• Kirill Smelkov's avatar
    [ZODB4] Backport the way MVCC is handled from ZODB5 · 8e7eab33
    Kirill Smelkov authored
    This backports to ZODB4 Connection ZODB5's approach to handle MVCC via
    always calling storage.loadBefore() instead of "load for latest version
    + loadBefore if we were notified of database changes" approach.
    
    Why?
    ----
    
    Short answer: because Wendelin.core 2 needs to know at which particular
    database state application-level ZODB connection is viewing the
    database, and it is hard to implement such functionality correctly
    without this backport.

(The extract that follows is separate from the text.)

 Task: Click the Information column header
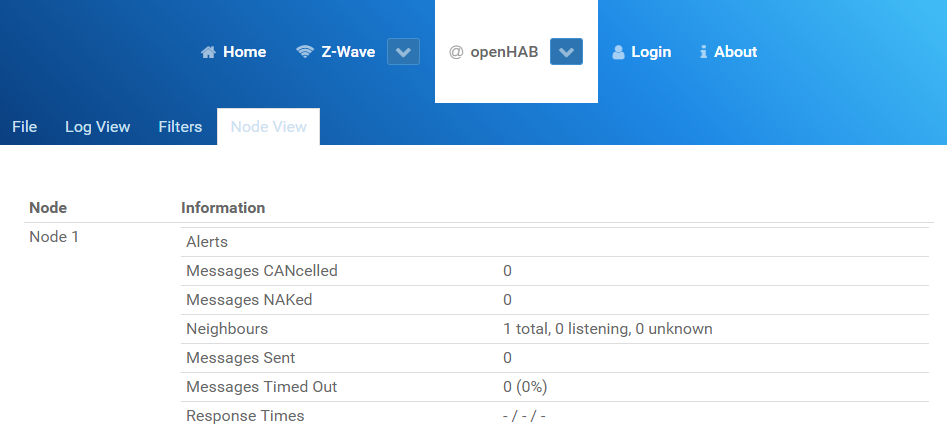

Please see appendix for the explanation.
    
    What
    ----
    
    This backports to ZODB4 the minimum necessary part of upstream commit 227953b9
    (Simplify MVCC by determining transaction start time using lastTransaction) +
    follow-up correctness fixes:
    
    https://github.com/zopefoundation/ZODB/issues/50
    https://github.com/zopefoundation/ZODB/pull/56
    https://github.com/zopefoundation/ZODB/pull/291
    https://github.com/zopefoundation/ZODB/pull/307
    
    In short:
    
    - a Connection is always opened with explicitly corresponding to a particular database revision
    - Connection uses only loadBefore with that revision to load objects
    - every time a Connection is (re)opened, the result of queued invalidations and
      explicit query to storage.lastTransaction is carefully merged to refresh
      Connection's idea about which database state it corresponds to.
    
    The "careful" in last point is important. Historically ZODB5 was first reworked
    in commit 227953b9 (https://github.com/zopefoundation/ZODB/pull/56) to always
    call lastTransaction to refresh state of Connection view. Since there
    was no proper synchronisation with respect to process of handling
    invalidations, that lead to data corruption issue due to race in
    Connection.open() vs invalidations:
    
    https://github.com/zopefoundation/ZODB/issues/290
    
    That race and data corruption was fixed in commit b5895a5c
    (https://github.com/zopefoundation/ZODB/pull/291) by way of avoiding
    lastTransaction call and relying only on invalidations channel when
    refreshing Connection view.
    
    This fix in turn led to another data corruption issue because in
    presence of client-server reconnections, ZODB storage drivers can partly
    skip notifying client with detailed invalidation messages:
    
    https://github.com/zopefoundation/ZODB/pull/291#issuecomment-581047061
    
    A fix to that issue (https://github.com/zopefoundation/ZODB/pull/307)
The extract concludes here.